::: Records provided

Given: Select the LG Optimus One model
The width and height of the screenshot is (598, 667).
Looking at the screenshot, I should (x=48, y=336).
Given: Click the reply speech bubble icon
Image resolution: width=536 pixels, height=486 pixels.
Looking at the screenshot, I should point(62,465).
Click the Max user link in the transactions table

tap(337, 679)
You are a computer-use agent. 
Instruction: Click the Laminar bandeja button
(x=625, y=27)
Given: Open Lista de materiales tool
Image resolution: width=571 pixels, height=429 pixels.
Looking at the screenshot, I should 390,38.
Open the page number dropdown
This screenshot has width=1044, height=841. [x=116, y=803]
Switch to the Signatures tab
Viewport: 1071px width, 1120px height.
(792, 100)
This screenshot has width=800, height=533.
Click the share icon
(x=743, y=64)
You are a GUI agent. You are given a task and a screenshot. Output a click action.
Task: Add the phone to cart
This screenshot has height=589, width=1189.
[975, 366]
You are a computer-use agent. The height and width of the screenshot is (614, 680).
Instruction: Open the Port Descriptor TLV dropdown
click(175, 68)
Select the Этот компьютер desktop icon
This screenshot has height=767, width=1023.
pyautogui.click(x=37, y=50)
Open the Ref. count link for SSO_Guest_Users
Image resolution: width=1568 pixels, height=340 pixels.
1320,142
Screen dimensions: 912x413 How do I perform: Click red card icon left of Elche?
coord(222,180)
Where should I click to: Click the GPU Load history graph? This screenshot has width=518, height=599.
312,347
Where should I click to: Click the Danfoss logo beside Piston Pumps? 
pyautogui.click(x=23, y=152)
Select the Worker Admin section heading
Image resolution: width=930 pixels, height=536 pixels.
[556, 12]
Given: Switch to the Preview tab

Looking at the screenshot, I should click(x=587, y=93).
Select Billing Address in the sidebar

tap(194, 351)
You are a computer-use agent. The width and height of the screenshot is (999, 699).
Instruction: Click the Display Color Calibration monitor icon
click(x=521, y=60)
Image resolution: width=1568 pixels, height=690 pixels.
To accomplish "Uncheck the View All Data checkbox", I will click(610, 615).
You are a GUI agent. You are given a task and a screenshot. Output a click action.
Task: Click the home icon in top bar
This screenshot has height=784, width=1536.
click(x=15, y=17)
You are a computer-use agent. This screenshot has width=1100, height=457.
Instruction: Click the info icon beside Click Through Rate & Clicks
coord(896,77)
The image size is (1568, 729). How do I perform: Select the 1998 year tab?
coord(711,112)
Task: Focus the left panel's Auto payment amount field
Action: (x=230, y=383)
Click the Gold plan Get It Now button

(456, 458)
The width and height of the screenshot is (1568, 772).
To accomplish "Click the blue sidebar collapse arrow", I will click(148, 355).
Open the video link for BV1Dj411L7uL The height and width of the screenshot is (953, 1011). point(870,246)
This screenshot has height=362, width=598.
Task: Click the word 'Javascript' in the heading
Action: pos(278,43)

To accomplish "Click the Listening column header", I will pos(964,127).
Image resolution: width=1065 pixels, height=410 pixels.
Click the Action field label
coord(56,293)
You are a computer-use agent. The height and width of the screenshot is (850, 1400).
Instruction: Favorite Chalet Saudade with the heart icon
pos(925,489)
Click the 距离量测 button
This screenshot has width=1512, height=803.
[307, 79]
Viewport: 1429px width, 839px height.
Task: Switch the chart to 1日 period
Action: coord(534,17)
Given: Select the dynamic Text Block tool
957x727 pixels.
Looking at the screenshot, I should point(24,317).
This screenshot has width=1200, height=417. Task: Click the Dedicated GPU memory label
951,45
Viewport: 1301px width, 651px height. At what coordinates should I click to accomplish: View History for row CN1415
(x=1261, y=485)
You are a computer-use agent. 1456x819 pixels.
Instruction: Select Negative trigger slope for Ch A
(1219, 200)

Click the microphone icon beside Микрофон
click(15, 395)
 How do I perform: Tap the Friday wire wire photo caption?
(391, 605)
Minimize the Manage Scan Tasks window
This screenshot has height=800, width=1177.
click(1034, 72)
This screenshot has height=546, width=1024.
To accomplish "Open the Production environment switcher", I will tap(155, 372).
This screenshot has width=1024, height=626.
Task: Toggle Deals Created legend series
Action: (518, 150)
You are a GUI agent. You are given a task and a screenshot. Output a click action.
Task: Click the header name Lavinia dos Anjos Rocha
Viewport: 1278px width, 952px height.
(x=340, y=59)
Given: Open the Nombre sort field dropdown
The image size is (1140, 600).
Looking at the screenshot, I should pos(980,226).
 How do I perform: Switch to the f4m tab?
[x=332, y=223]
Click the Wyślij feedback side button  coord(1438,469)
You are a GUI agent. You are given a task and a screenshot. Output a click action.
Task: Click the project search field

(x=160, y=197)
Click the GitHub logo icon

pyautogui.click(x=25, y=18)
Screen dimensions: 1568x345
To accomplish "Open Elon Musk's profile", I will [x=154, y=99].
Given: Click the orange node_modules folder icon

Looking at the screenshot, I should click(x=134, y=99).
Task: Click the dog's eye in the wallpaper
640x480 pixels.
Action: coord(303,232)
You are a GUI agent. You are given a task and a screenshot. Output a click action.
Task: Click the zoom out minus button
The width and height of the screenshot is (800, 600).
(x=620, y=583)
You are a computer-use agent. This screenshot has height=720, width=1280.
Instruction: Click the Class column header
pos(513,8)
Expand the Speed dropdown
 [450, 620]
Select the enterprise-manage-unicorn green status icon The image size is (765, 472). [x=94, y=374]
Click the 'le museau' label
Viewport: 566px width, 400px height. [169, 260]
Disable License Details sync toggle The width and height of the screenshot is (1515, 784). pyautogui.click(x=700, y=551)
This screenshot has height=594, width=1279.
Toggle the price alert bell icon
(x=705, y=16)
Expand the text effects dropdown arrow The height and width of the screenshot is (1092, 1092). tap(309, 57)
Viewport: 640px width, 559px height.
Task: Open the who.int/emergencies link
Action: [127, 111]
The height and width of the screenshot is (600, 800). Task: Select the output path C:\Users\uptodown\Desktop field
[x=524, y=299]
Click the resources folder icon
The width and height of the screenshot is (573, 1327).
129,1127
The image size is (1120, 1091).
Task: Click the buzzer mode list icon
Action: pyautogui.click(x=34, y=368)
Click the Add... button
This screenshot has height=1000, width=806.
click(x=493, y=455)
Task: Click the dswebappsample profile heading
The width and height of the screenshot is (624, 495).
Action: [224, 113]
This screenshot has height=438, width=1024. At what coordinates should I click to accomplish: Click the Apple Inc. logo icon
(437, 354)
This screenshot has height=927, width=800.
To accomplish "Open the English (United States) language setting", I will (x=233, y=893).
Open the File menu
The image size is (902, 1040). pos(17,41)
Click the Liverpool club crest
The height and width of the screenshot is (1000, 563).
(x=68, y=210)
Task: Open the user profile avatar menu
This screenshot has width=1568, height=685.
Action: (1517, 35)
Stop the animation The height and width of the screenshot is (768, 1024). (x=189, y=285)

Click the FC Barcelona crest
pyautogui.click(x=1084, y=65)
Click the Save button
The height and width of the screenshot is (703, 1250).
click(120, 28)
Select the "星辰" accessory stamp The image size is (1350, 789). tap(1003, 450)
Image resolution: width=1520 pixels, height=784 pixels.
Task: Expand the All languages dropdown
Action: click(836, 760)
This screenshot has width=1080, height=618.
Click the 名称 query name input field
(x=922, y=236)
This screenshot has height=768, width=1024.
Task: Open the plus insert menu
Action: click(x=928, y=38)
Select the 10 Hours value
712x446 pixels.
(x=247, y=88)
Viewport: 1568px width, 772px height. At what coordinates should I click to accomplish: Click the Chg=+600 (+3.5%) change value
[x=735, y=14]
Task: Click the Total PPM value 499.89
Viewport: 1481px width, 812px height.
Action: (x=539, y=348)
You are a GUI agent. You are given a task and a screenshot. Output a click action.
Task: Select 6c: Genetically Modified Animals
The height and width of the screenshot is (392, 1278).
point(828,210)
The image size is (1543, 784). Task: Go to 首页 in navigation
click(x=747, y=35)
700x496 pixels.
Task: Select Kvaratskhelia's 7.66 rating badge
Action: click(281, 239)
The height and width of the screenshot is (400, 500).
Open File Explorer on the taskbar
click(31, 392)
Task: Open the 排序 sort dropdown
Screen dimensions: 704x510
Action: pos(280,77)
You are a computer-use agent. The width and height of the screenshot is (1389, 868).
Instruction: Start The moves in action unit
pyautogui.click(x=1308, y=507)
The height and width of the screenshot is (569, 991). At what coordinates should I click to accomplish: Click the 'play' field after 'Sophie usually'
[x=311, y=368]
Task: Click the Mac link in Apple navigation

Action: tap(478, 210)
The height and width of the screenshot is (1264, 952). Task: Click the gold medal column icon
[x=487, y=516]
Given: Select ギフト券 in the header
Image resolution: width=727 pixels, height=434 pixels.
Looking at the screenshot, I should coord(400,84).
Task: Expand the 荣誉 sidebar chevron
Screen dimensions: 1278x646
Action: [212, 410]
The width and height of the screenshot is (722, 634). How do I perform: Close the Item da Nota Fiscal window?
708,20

::::::

● To do
Look above for the line containing "Image resolution: width=571". Output from there through the line containing "is (614, 680).", exactly and inclusively.

● Answer to the exercise
Image resolution: width=571 pixels, height=429 pixels.
Looking at the screenshot, I should 390,38.
Open the page number dropdown
This screenshot has width=1044, height=841. [x=116, y=803]
Switch to the Signatures tab
Viewport: 1071px width, 1120px height.
(792, 100)
This screenshot has width=800, height=533.
Click the share icon
(x=743, y=64)
You are a GUI agent. You are given a task and a screenshot. Output a click action.
Task: Add the phone to cart
This screenshot has height=589, width=1189.
[975, 366]
You are a computer-use agent. The height and width of the screenshot is (614, 680).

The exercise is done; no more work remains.